Devrim topraklarını canlandırmak
Yirminci yüzyıl imparatorlukların tarih sahnesinden silinmesi ve ulus devletlerin sahneye çıkışı ile başlamıştı. Birinci dünya savaşı ve sonrasında anayurdumuz yorgun, bitap düşmüş, işgallerle boğuşmaya başlamış tam parçalanma tehlikesi ile yüzleşmişti. Yeniden birlik ve beraberliğin canlandırılması gerekiyordu.
Bu topraklar devrim topraklarıydı, imparatorluğun neredeyse her bir köşesinde savaşmış vatansever subaylar halkıyla bütünleşerek tüm farklılıkları ortak paydada bir araya getirerek sağlam bir irade ile vatanlarını kurtaracaklardı. Yaşananlar aslında bir Türk Devrimi’ydi. Üzerinde yaşayan tüm farklılıklarıyla Türkiye’de bu devrimi bu toprakların bağrından çıkan evlatlar gerçekleştirmişti. Türkler tarih sahnesinden silinmek üzereyken hiç geri dönmemek üzere geri dönmüşlerdi.

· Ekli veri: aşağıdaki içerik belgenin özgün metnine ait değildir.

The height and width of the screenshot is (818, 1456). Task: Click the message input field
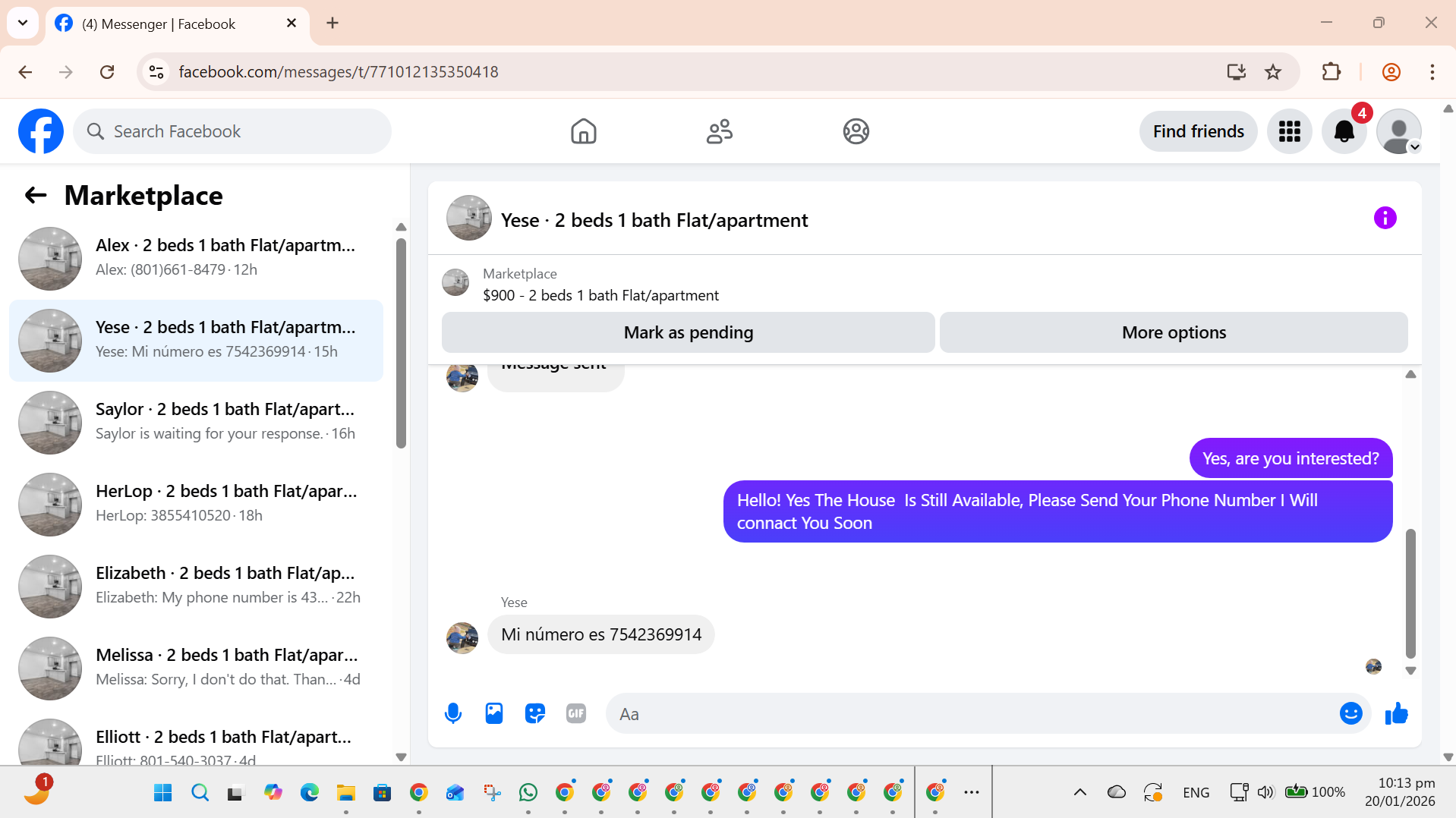pos(972,713)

Cumhuriyetimizin Kurucusu ve Ulusal Kurtuluş Savaşımızın ebedi Başkomutanı Gazi Mustafa Kemal Atatürk, 1935 yılında o zamanki adı ile Halk Fırkası’nın Dördüncü Büyük Kurultayı’nın açış konuşmasında o büyük dizelerini paylaşacaktı.

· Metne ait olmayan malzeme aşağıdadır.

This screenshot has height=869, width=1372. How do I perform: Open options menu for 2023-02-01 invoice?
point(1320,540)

“Uçurumun kenarında yıkık bir ülke...
türlü düşmanlarla kanlı boğuşmalar...
yıllarca süren savaş...
ondan sonra, içeride ve dışarıda saygı ile tanınan yeni vatan, yeni sosyete, yeni devlet ve bunları başarmak için arasız devrimler...
İşte Türk genel devriminin bir kısa diyemi...” İşte devraldığımız ve geleceğe aktaracağımız miras budur. “İçeride ve dışarıda saygı ile tanınan yeni vatan, yeni sosyete, yeni devlet.” Devrim topraklarını hep canlı tutma görevimiz bakidir.
Türkiye’nin Barışı
Türkiye terörle mücadelesinde kırk yılı geride bıraktı. Binlerce şehit, kayıp, gazimiz ile birçok kez manevi çöküşler yaşadık. Ve bu çöküşlerin bir de maddi boyutu vardı.
Terörle mücadele sürecinde sınır içi ve sınır ötesinde yapılan operasyonlarda askeri teçhizat, silah ve cephane gideri, zırhlı araç alımı ve diğer kalemlerde yapılan tahmini toplam harcama 700 milyar dolara ulaşmış durumda. Bu rakamın enflasyonsuz kur ile hesaplandığında ise birkaç trilyon dolara eş değer olduğunu söyleyebiliriz. Söz konusu maliyet Türkiye’nin 2024 yılı gayri safi yurt içi hasılasının yarısından daha büyük bir büyüklüğü ifade ediyor.
Savaş baronlarının Türkiye ve çevresinde barış iklimini istememesi bu maddi büyüklüğü gördüğümüzde oldukça anlaşılır. Ama asıl anlaşılır olmayan ne biliyor musunuz? Barışa üzülenler. İki bin yıl önce Romalı devlet adamı Marcus Tullius Cicero’nun “En kötü barış, en haklı savaştan daha iyidir” sözü halen güncelliğini koruyor. Peki, “biz neyin karşılığında bu barışı elde ettik? Ne taviz verdik? Bize neye mal oldu?” soruları hemen gündelik sohbetlerde yerini aldı.
Bu soruları düşünürken terör örgütünün kendini fesh etmesinin uluslararası birçok gelişmenin ışığında, Türkiye’nin terörle mücadelede son yıllarda uyguladığı çok aşamalı yeni güvenlik stratejisinin sonucunda gerçekleştiğini fark etmemiz gerekiyor.
Lozan tartışmalarına gelirsek, Türkiye’nin barışı ancak Lozan’da elde ettiğimiz kazanımları güçlendirir. Lozan’a, Kanal İstanbul gibi boğazlardaki tartışmasız egemenliğimizi tehlikeye atan projeler zarar verir.